TASK REQUIREMENTS
Each line from the one containing "1180x761 pixels. How" through the last line of the records is to be repeated exactly, with all pictures left out.

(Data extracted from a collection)
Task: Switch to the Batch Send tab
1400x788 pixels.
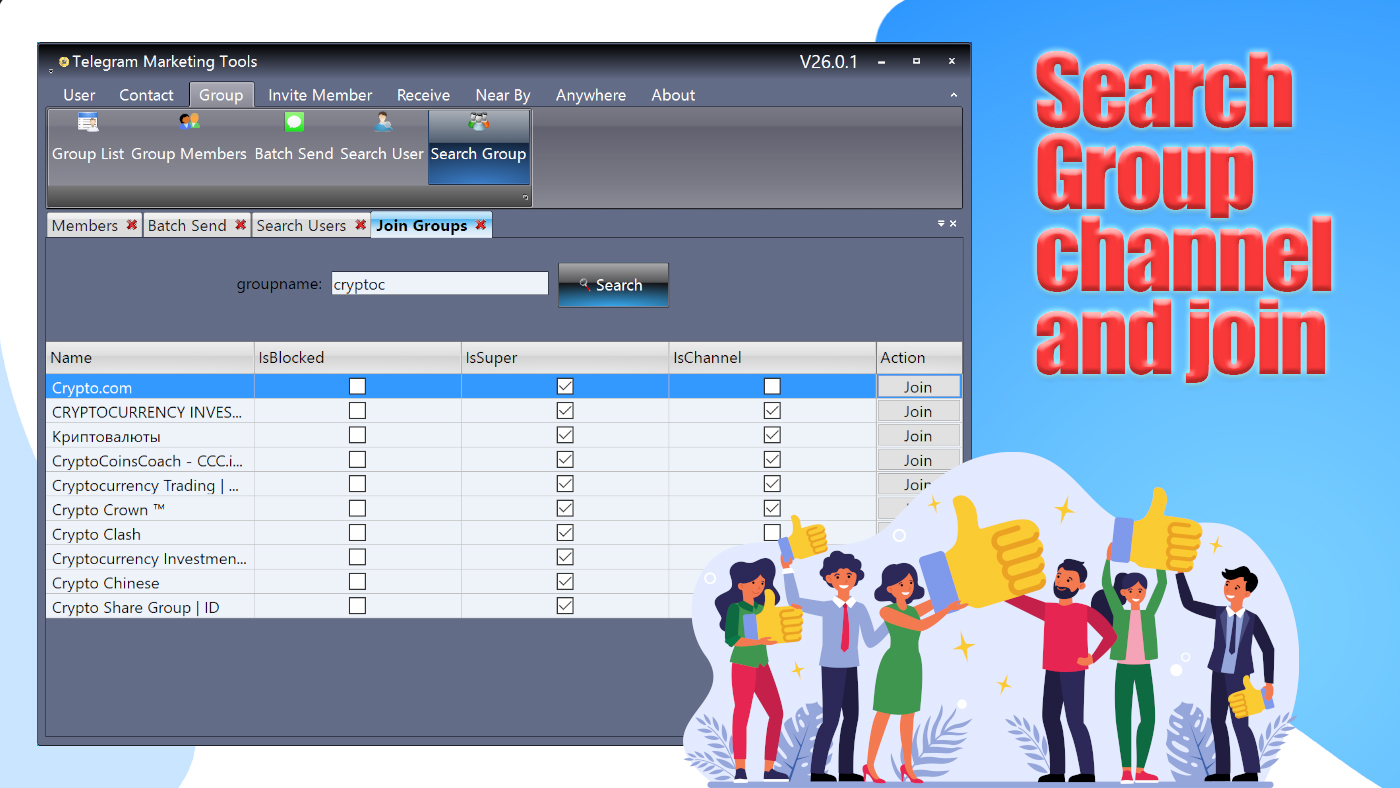Action: click(190, 225)
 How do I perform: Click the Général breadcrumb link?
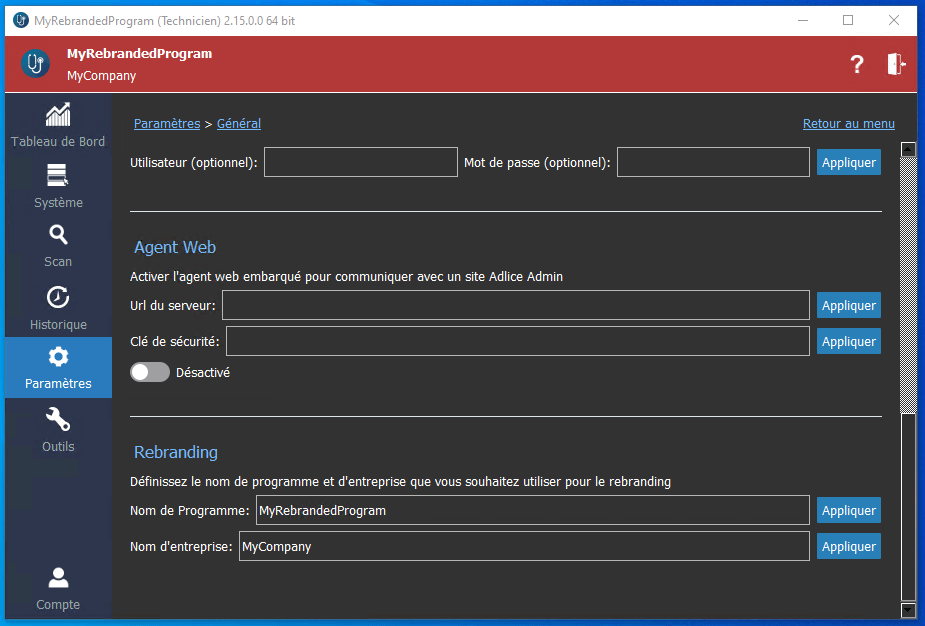[239, 124]
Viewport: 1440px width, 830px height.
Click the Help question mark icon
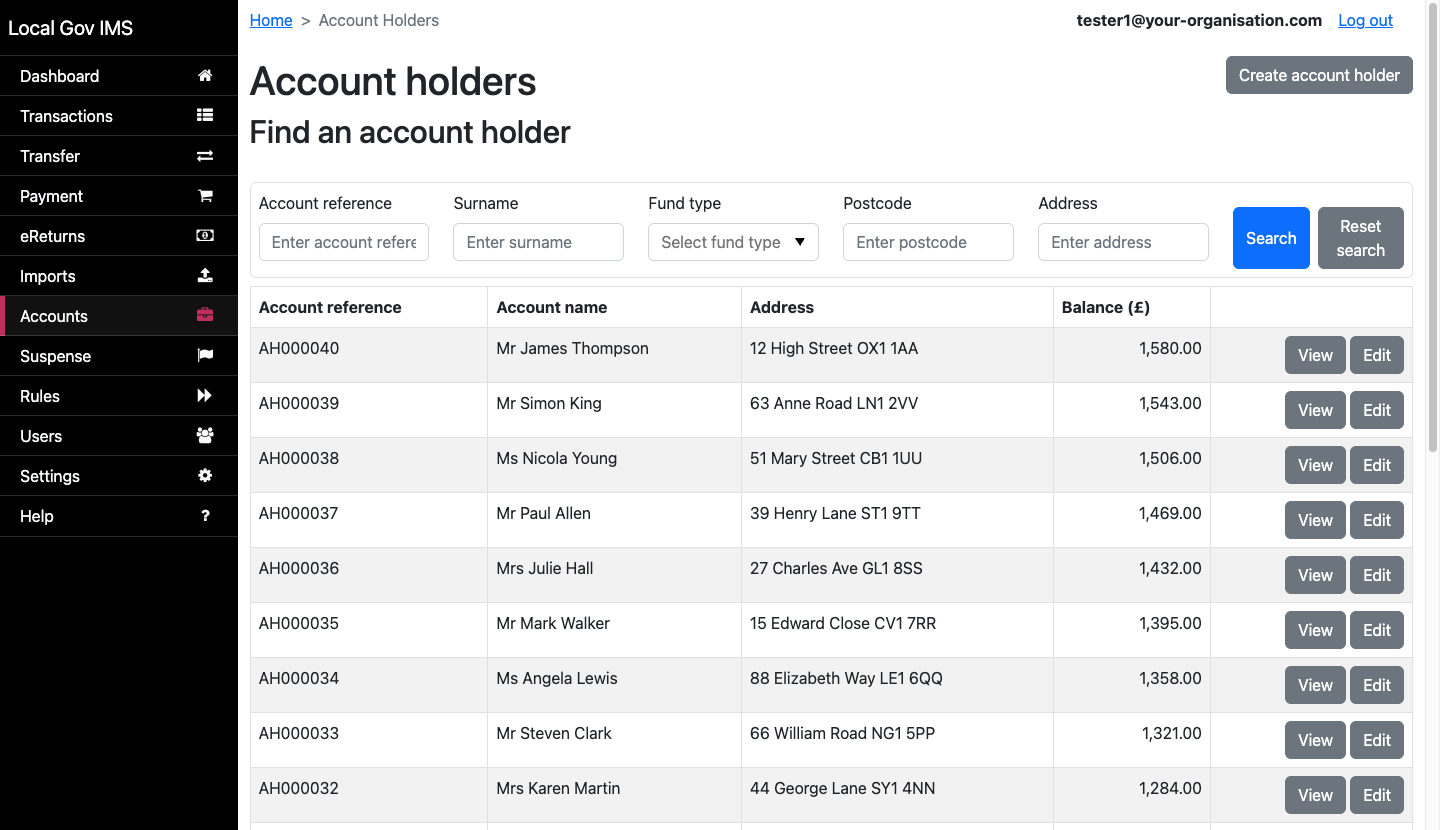[x=205, y=515]
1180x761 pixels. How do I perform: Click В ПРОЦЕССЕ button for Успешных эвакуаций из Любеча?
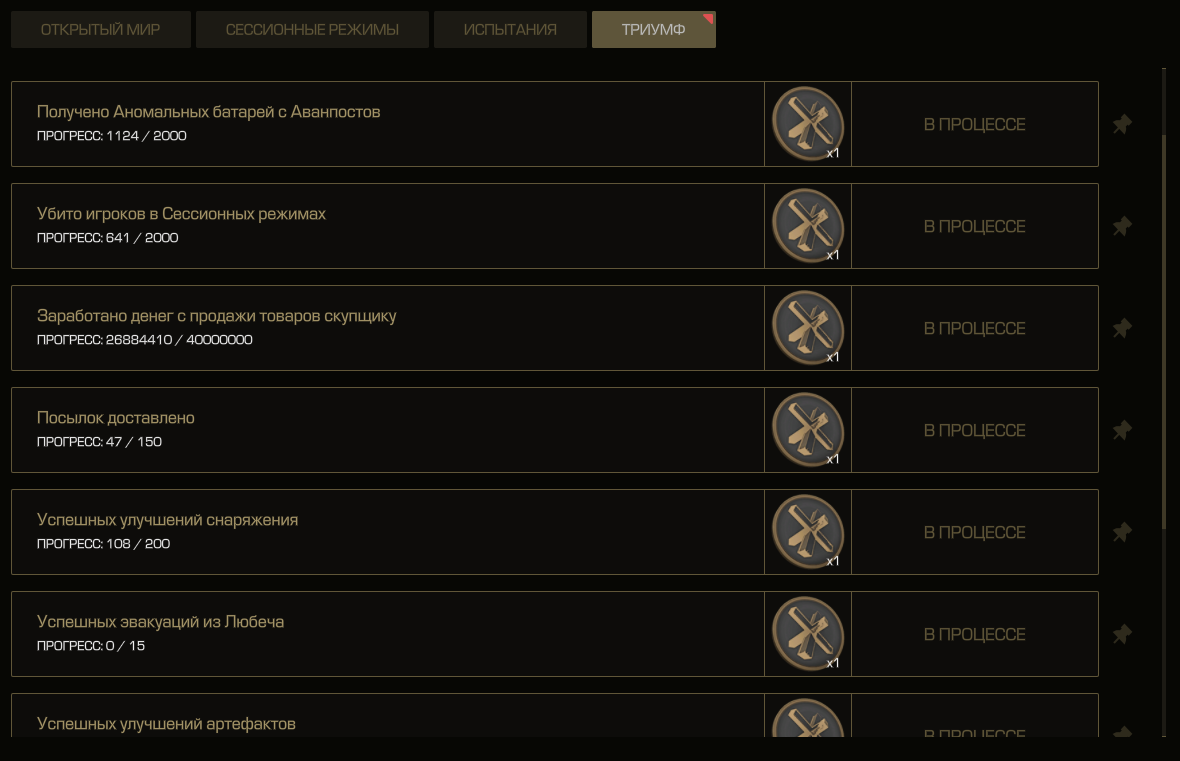pyautogui.click(x=975, y=634)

REPLY TO THE EXERCISE
1180x761 pixels. How do I perform: Click В ПРОЦЕССЕ button for Успешных эвакуаций из Любеча?
pyautogui.click(x=975, y=634)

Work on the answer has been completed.